* About this exercise
Take every line from the listing below that contains "computer".

* Input records
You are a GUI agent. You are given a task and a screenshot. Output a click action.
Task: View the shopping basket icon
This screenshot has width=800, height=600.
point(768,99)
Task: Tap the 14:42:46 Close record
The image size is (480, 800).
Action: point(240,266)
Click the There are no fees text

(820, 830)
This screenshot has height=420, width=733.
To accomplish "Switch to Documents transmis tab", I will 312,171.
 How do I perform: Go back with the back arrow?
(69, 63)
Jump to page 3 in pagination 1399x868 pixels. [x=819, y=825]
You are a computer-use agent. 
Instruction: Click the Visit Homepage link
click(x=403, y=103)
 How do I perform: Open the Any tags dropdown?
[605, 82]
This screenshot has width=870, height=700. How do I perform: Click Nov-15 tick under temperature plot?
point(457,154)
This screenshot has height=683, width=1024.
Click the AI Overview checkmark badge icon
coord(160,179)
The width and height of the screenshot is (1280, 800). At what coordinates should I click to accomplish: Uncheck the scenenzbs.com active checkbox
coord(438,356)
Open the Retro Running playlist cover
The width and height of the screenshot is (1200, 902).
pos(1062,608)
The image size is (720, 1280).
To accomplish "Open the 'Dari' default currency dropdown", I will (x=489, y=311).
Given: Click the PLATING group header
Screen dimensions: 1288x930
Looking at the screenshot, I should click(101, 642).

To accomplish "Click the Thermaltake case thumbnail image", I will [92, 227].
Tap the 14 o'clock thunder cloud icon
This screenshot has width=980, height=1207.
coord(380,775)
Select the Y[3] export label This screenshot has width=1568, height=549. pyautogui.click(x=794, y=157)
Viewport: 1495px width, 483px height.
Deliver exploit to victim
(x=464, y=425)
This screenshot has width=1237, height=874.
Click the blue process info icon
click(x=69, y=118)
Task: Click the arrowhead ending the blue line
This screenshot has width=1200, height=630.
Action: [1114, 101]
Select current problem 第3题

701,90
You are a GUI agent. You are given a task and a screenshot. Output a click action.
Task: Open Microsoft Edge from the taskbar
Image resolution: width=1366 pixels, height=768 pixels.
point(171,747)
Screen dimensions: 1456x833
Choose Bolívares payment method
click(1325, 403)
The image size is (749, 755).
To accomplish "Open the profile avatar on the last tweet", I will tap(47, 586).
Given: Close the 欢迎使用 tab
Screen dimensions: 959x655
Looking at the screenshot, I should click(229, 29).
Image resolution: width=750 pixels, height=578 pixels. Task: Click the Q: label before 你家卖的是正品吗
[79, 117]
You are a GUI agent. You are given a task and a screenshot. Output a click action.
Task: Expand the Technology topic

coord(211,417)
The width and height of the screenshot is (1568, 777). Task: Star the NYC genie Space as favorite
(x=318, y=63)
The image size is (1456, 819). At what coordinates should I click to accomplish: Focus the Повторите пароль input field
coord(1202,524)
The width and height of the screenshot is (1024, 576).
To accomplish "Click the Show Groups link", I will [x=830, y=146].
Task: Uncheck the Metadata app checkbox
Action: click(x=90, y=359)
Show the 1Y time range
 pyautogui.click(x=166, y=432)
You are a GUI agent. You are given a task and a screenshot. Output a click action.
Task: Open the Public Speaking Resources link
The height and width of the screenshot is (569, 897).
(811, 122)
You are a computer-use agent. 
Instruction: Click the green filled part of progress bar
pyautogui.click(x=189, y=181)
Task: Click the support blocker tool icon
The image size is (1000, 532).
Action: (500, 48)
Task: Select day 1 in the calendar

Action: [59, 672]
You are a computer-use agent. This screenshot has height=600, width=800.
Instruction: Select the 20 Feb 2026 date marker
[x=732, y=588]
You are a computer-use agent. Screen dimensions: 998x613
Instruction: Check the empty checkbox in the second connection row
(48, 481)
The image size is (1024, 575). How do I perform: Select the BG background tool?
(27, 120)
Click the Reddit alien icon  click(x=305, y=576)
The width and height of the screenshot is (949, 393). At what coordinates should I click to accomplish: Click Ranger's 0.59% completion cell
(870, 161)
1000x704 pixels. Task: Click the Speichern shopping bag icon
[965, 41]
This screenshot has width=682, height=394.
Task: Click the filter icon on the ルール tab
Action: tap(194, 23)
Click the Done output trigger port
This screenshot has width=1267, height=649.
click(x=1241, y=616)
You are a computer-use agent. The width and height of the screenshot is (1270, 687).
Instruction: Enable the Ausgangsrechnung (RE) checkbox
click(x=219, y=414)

* Written answer
You are a computer-use agent. 
You are a computer-use agent. 
You are a computer-use agent. This screenshot has height=600, width=800.
You are a computer-use agent. Screen dimensions: 998x613
You are a computer-use agent. The width and height of the screenshot is (1270, 687).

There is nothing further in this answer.